Exercise description: How many years in total did Petr Cibulka spend in prison before the Velvet Revolution, according to the text about him below?

** BEGIN Selection **

Petr Cibulka (born 27 October 1950) is a Czech politician and dissident. He is the founder and leader of the minor Right Bloc political party.

Communist era
Cibulka was born in Brno, Czechoslovakia. As a former member of Charter 77, Cibulka was imprisoned multiple times during Communist rule in Czechoslovakia. Prior to the Velvet Revolution in 1989, Cibulka had been arrested three times, and spent a total of four years in prison for distributing non-official cultural and musical material. During the Velvet Revolution, he was again arrested and imprisoned, but was released as crowds gathered in front of the prison in which he was held and demanded his release.

StB archives disclosure    
In the early 1990s, Cibulka published material from still-classified StB archives, containing lists of tens of thousands names of people with connections to the secret services. In 1999, he published a second edition of the list in book form. The book sold five times as many copies as the average work of fiction. A searchable electronic version was added later.

In 2003, the Czech government published similar, but much shorter lists, along with the very few personal files kept by the StB.

** END Selection **
** BEGIN Provided material **

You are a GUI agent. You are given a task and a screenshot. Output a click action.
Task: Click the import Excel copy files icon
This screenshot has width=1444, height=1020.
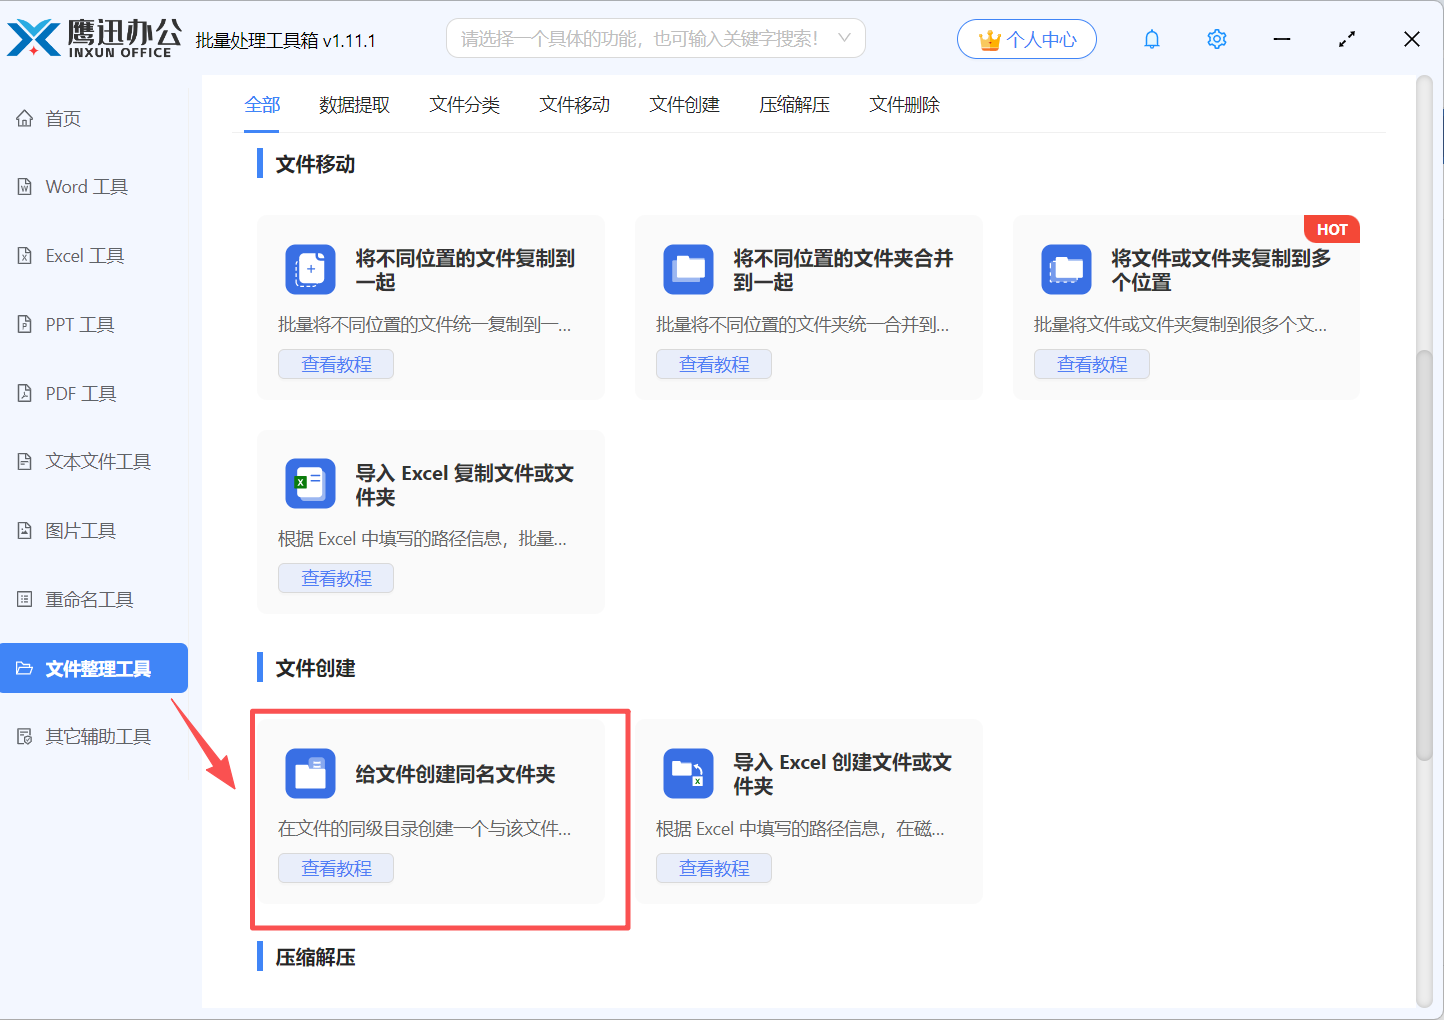(310, 484)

** END Provided material **

Answer to the exercise: Four years.